**What you need to do**
Scan the entries below for the word "Product". Copy each line that has it.

**Data for analysis**
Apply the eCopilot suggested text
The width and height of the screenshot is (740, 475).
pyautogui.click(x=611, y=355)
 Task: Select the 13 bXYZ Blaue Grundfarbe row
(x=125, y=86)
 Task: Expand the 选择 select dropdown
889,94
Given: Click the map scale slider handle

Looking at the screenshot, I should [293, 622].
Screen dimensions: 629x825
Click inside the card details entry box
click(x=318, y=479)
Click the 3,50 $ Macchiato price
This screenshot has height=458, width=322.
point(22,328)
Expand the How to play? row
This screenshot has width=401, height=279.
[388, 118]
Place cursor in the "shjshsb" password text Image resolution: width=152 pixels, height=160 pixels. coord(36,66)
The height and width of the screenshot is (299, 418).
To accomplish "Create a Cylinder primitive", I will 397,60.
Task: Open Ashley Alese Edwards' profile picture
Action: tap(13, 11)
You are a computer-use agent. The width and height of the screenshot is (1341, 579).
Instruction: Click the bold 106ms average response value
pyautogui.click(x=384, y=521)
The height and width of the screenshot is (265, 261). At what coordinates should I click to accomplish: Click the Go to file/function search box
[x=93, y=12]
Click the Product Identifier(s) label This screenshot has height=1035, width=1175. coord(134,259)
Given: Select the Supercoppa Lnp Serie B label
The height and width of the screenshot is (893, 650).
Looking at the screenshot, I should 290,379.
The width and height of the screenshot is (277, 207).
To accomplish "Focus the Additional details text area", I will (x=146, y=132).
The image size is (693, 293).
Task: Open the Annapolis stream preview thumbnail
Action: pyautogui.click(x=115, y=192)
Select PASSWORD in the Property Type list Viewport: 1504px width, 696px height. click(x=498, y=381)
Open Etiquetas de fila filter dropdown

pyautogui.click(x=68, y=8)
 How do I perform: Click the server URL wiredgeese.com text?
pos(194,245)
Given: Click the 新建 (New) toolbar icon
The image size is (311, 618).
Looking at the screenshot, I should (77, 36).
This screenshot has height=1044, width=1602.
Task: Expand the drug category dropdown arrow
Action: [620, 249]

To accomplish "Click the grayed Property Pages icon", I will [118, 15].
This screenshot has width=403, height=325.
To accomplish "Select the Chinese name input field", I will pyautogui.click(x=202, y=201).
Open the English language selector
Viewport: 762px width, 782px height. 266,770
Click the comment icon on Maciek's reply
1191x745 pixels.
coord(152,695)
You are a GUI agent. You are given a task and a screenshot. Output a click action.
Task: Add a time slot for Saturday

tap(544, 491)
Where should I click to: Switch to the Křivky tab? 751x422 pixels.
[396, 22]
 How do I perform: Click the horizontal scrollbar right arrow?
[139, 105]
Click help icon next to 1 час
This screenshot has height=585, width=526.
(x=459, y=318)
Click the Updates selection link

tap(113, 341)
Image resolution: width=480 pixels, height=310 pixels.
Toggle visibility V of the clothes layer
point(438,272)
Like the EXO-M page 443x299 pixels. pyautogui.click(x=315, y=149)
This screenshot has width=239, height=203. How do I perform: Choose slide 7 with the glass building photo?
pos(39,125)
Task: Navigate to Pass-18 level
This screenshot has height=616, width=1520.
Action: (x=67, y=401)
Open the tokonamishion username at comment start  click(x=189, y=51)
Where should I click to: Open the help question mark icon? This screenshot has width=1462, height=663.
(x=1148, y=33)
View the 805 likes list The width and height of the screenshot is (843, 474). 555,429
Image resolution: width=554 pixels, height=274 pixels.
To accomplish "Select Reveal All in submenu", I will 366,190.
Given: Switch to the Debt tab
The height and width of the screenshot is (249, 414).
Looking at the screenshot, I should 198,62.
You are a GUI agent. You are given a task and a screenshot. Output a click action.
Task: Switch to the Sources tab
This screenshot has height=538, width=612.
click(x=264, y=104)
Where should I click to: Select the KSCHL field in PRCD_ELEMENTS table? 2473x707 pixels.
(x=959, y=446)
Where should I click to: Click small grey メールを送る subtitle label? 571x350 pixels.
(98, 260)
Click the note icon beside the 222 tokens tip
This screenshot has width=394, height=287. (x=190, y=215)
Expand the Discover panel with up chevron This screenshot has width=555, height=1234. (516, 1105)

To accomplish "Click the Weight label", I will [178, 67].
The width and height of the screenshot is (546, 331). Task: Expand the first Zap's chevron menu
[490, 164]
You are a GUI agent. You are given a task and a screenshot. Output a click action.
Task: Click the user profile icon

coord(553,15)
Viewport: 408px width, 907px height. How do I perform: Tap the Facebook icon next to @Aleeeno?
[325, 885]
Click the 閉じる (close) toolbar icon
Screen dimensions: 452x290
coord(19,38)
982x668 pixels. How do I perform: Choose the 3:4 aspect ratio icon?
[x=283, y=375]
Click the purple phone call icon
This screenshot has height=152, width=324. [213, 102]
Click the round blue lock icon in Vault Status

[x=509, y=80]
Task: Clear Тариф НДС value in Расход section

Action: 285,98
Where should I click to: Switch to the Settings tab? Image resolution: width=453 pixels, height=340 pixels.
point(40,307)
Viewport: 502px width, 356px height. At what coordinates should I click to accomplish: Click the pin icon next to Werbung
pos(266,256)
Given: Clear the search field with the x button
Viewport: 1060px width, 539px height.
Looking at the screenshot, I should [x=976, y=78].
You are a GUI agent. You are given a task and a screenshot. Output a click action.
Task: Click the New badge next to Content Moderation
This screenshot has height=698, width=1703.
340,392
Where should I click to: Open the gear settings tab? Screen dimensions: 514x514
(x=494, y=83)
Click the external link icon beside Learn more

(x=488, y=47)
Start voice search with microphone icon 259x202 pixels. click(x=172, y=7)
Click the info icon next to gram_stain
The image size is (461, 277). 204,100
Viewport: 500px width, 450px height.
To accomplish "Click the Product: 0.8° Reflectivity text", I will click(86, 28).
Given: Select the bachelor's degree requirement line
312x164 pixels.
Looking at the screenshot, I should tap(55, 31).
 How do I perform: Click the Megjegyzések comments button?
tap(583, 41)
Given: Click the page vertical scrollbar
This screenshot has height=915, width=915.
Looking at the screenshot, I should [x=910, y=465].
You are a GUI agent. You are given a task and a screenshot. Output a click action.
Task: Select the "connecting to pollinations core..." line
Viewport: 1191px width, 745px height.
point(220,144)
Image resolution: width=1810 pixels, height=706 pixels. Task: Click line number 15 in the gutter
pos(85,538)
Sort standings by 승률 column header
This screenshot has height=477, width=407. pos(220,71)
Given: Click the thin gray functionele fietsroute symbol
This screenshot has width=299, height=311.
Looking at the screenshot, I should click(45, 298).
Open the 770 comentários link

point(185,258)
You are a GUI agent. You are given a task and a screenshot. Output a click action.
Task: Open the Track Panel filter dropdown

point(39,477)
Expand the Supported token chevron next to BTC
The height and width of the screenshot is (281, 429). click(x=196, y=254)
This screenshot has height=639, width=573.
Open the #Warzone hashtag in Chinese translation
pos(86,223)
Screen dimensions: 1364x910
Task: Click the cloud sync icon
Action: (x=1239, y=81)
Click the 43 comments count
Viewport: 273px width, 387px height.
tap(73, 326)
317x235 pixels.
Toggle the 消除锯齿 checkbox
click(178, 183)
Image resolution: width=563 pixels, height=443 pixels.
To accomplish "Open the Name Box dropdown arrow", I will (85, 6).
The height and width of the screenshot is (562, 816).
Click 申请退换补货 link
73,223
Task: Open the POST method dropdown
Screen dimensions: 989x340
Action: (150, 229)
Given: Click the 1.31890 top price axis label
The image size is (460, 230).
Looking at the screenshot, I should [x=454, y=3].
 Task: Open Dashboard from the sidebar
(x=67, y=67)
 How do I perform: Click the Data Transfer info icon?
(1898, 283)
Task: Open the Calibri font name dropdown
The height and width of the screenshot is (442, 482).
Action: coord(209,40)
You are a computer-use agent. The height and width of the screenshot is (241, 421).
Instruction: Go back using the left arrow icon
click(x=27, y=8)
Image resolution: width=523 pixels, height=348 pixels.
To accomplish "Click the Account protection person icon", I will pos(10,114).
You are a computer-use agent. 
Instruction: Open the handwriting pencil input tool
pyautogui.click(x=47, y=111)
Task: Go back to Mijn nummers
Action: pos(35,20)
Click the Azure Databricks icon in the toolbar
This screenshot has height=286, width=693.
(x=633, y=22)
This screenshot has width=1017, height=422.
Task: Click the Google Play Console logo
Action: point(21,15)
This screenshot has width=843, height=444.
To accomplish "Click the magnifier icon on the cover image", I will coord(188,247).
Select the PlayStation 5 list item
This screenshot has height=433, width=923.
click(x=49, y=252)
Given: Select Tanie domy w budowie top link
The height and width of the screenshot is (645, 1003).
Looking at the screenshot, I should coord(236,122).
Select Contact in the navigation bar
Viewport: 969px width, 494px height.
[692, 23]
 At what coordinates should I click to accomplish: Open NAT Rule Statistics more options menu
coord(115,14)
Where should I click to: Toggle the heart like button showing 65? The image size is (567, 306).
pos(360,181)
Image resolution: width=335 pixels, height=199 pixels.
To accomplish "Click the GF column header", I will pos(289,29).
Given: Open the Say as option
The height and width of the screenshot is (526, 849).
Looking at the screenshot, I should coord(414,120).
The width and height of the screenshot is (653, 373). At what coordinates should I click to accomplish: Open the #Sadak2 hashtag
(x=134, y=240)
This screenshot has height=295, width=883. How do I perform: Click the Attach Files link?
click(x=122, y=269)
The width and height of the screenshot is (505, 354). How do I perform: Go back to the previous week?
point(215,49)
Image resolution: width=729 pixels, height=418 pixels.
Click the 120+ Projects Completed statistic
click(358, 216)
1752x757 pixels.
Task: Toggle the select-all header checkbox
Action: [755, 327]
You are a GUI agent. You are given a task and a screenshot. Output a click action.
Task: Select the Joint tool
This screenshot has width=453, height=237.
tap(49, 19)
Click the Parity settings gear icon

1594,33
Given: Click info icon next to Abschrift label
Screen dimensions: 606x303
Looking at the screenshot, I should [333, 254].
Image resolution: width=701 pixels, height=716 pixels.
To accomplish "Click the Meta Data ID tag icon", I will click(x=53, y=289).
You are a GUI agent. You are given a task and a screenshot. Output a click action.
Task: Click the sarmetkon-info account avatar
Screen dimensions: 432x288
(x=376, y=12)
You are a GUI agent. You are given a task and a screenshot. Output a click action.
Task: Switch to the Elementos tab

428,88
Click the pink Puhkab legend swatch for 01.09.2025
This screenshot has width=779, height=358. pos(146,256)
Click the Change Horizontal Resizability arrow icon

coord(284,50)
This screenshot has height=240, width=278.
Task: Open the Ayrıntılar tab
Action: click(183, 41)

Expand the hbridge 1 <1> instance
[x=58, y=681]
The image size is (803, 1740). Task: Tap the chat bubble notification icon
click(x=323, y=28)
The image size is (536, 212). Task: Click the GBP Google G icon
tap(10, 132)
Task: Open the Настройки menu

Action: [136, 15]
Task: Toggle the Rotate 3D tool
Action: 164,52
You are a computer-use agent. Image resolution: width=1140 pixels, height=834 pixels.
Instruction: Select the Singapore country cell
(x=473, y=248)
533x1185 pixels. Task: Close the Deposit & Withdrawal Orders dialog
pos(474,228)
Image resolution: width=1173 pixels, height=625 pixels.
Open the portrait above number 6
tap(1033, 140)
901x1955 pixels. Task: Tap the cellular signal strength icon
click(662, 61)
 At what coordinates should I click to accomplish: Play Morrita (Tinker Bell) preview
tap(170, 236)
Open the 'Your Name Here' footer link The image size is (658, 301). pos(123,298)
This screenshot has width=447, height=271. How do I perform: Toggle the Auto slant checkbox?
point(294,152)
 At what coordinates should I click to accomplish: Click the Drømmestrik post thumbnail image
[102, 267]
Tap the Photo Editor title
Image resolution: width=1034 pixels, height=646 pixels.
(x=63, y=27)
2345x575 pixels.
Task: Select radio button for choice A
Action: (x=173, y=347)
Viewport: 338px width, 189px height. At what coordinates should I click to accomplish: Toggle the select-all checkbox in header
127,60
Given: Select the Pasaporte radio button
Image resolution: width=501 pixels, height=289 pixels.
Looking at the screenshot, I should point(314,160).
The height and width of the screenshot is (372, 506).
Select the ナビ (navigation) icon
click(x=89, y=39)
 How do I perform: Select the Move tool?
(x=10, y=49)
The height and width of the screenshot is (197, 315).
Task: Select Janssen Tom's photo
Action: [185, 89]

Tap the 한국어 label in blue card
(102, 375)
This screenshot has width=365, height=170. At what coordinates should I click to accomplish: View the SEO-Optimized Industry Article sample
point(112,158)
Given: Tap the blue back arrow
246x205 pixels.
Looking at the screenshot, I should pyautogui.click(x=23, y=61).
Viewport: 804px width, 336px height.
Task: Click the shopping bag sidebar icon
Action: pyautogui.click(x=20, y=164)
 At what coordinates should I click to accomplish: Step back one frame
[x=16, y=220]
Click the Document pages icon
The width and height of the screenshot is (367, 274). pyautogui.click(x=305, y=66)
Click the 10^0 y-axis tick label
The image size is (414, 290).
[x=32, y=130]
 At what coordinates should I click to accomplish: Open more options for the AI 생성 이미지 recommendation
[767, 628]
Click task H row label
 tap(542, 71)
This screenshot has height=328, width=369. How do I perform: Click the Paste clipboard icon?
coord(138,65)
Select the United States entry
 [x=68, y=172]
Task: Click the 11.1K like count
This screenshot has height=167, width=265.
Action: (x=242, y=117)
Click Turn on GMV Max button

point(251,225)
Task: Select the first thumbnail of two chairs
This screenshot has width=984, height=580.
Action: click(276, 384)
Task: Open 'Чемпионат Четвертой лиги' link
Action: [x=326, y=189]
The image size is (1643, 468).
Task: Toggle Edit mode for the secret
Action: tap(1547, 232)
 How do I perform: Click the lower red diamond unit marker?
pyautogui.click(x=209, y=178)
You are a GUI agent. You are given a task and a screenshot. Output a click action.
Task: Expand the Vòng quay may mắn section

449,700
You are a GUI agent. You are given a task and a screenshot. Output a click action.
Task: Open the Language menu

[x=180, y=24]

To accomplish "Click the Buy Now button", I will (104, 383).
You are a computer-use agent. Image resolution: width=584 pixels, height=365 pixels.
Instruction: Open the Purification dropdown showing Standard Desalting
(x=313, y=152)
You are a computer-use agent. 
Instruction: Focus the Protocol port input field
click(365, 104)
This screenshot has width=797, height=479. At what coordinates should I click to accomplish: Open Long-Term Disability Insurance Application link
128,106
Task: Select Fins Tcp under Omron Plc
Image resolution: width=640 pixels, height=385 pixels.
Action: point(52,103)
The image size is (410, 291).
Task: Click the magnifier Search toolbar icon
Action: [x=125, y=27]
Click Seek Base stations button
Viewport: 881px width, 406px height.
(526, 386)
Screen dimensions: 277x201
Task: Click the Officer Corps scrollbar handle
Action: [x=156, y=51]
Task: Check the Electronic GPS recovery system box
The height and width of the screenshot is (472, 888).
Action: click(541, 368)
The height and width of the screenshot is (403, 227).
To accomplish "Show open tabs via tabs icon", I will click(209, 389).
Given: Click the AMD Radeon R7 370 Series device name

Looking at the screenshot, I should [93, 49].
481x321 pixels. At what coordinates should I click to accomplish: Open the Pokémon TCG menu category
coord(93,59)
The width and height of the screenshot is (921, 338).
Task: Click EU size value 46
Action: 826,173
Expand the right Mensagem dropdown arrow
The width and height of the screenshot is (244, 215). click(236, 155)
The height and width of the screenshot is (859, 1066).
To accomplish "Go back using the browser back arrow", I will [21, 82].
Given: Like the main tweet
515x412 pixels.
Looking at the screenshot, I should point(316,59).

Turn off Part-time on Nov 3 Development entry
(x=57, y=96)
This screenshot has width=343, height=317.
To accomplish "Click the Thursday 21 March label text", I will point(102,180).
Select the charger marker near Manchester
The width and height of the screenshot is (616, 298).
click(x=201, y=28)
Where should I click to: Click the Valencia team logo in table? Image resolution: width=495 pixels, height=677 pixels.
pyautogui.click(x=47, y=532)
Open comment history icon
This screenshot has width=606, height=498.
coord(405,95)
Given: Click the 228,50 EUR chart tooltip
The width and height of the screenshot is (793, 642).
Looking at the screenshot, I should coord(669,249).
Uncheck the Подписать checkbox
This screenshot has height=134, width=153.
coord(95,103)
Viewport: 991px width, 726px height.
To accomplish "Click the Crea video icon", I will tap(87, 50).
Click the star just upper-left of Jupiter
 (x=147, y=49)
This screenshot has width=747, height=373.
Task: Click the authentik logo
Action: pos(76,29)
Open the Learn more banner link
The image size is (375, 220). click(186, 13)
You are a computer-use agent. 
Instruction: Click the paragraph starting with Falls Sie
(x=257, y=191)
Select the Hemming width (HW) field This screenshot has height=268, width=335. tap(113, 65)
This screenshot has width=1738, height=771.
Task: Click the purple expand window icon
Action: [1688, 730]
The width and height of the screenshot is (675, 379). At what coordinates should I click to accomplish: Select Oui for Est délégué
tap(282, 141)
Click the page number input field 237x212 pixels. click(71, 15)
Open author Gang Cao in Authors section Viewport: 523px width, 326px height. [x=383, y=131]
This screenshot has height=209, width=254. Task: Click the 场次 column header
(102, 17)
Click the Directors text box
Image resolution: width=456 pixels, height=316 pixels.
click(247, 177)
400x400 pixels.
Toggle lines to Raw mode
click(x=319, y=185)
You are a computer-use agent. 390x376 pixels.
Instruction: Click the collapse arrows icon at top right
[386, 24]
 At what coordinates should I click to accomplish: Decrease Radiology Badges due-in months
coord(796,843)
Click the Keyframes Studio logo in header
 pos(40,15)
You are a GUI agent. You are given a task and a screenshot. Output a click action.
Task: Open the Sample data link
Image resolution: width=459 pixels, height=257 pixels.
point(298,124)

**Response**
Click the Product Identifier(s) label This screenshot has height=1035, width=1175. coord(134,259)
To accomplish "Click the Product: 0.8° Reflectivity text", I will click(86, 28).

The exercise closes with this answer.